Pensions versées à l’étranger : des contrôles insuffisants, selon la Cour des comptes

PARIS, 26 septembre 2017 – Dans son rapport publié le 20 septembre, la Cour des comptes épingle les modalités de contrôle des 2,7 millions de prestations de retraite versées aux résidents à l’étranger.

Les prestations de retraite servies à des résidents étrangers ont eu beau progresser de 35 % en dix ans pour atteindre 6,5 milliards d’euros en 2015 et présenter des «risques spécifiques de fraudes» liés notamment à l’absence de déclaration de décès, leur contrôle présente toujours des failles. Les principaux régimes concernés (Cnav, Agirc-Arrco et MSA) « adressent chacun leur propre formulaire de certificat d’existence à des échéances non coordonnées», déplore la Cour.

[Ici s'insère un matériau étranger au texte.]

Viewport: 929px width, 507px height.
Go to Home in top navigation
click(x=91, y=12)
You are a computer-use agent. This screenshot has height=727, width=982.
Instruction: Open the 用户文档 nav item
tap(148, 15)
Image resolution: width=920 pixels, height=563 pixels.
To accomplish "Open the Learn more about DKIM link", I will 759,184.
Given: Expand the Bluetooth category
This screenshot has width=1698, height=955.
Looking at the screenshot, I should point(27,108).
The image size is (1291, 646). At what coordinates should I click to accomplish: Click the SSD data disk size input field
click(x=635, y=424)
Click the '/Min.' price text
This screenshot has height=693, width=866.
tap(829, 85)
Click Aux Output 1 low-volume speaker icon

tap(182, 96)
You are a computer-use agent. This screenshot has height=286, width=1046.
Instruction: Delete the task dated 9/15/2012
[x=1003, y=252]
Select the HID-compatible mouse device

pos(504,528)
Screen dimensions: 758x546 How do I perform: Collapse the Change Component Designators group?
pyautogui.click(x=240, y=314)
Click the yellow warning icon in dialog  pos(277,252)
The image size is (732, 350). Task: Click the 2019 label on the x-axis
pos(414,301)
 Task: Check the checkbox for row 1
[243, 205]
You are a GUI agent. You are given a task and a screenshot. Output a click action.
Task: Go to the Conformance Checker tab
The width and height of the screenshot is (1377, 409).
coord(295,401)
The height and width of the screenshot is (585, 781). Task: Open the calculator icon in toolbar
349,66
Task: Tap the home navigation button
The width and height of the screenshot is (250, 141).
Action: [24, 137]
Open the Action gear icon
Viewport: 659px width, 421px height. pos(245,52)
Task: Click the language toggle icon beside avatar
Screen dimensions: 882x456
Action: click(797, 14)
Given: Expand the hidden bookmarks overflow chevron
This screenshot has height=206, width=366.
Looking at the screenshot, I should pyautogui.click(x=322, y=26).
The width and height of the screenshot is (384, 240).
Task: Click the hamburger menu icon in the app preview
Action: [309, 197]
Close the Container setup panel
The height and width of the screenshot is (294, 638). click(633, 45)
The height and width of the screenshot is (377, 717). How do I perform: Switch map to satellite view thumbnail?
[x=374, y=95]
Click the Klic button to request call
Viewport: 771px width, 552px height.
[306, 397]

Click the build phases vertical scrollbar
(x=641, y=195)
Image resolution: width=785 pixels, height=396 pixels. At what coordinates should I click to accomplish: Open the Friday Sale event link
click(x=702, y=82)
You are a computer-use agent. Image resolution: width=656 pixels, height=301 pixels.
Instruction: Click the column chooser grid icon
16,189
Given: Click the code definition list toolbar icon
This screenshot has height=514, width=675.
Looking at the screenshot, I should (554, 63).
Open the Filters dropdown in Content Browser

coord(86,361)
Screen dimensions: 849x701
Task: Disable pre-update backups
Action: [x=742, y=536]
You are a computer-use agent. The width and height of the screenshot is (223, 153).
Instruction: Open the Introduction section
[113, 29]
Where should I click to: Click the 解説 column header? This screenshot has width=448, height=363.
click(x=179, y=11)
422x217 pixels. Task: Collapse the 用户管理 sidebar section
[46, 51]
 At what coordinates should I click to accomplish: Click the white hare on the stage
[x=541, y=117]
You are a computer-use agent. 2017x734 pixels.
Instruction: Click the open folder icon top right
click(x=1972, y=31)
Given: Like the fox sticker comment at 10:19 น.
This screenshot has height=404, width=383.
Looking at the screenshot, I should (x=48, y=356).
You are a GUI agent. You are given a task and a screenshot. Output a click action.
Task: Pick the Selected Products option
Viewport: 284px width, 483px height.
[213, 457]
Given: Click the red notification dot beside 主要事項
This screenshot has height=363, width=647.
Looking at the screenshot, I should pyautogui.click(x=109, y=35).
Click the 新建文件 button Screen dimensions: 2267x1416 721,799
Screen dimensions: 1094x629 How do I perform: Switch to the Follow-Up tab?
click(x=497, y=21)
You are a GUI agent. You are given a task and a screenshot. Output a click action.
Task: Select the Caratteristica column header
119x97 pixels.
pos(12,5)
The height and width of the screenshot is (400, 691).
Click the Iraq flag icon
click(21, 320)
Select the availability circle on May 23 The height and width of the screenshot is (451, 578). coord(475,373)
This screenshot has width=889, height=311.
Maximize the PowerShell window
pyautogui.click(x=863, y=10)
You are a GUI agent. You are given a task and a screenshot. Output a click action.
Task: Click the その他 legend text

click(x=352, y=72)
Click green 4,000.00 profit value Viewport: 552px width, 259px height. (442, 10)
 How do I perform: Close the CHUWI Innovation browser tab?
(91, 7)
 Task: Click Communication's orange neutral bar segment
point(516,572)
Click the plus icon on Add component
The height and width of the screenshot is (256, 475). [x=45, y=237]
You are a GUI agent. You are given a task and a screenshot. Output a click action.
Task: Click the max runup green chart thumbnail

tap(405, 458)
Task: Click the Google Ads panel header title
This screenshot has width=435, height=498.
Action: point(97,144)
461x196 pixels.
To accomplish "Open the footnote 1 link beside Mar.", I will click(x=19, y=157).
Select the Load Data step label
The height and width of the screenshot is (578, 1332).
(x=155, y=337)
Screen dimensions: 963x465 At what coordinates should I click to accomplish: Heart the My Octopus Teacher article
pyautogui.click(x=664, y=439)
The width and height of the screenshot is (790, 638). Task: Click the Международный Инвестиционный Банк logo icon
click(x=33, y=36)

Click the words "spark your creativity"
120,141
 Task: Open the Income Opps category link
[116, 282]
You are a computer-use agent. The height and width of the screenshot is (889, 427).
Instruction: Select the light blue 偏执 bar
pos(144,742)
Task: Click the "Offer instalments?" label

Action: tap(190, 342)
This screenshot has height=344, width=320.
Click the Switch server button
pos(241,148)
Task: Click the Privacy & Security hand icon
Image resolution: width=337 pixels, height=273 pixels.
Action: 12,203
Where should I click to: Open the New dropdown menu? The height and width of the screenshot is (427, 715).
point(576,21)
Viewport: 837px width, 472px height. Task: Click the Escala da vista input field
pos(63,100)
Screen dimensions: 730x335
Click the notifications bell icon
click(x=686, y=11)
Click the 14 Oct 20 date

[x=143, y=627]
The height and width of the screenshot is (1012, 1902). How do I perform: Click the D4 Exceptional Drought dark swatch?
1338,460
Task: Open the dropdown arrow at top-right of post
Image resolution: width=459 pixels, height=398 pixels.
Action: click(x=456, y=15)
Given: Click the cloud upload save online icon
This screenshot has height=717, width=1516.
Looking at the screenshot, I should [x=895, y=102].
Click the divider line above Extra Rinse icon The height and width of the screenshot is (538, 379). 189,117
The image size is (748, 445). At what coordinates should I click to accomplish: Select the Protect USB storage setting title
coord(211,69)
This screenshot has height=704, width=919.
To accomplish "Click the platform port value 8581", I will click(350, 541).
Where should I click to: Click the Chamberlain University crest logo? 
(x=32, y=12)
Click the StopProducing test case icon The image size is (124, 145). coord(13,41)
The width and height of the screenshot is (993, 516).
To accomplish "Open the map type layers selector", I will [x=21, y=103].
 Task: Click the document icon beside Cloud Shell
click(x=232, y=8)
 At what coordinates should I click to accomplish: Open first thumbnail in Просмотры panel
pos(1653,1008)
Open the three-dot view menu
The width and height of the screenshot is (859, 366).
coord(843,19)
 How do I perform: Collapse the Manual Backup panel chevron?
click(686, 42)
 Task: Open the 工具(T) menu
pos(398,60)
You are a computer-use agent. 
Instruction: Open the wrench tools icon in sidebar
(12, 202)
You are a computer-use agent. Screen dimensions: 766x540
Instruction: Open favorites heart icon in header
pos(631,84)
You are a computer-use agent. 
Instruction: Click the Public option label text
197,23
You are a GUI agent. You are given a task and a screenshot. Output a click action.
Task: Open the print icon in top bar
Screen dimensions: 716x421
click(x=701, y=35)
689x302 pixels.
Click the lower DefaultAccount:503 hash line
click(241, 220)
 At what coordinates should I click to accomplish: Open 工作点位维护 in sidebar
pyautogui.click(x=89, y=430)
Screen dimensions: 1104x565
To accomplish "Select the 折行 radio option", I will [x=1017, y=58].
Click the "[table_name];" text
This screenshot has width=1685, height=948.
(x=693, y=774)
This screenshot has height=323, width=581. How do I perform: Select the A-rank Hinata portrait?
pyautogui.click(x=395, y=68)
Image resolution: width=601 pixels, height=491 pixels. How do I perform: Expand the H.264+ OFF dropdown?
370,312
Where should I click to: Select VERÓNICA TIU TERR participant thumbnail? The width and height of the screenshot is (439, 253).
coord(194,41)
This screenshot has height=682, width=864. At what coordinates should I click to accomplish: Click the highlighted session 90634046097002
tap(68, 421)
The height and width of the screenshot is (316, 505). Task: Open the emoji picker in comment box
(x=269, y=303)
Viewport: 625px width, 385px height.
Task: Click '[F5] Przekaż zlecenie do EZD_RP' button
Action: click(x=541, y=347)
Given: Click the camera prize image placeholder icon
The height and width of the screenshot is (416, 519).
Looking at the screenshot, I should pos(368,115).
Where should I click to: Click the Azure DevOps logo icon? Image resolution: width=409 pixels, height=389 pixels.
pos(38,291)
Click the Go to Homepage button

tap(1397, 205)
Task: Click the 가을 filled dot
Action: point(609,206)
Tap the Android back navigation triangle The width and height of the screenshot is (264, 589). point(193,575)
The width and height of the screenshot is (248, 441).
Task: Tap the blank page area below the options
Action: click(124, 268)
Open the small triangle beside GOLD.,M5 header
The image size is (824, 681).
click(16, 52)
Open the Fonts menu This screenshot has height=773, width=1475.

Les contrôles demeurent ponctuels et succincts, alors que l’opération menée en 2012 par la Cnav avec l’aide du ministère des Affaires étrangères et limitée à la seule Algérie avait fait « apparaître un taux élevé d’anomalies ».

Recommandations

Enfin, l’absence de coopération entre les régimes limite la portée de ces politiques : l’Agirc-Arrco n’est ainsi pas systématiquement informée des suspensions de versement opérées par le régime général. Pour remédier à ces carences, la Cour des comptes formule plusieurs recommandations :

– mutualiser la gestion des certificats, via la mise en place d’un formulaire unique, traduit dans les langues des cinq principaux pays concernés (Algérie, Portugal, Espagne, Maroc et Italie) et la centralisation de leur traitement et de leur contrôle dans un seul point de contact. Les travaux conduits sous l’égide du GIP Union Retraite en ce sens ont été relancés au printemps. « En tant que nouvel opérateur des contrôles en retour», la Cnav a déjà intégré ces préconisations, a indiqué son directeur général dans sa réponse à la Cour ;

– mettre fin aux distorsions de situation entre les régimes ;

– mutualiser les contrôles sur pièce a posteriori ;

– s’appuyer davantage sur les banques chargées de ces versements en «mettant en œuvre un marché mutualisé de ces prestations intégrant des clauses de vérification de l’existence de ces pensionnés et de récupération des indus».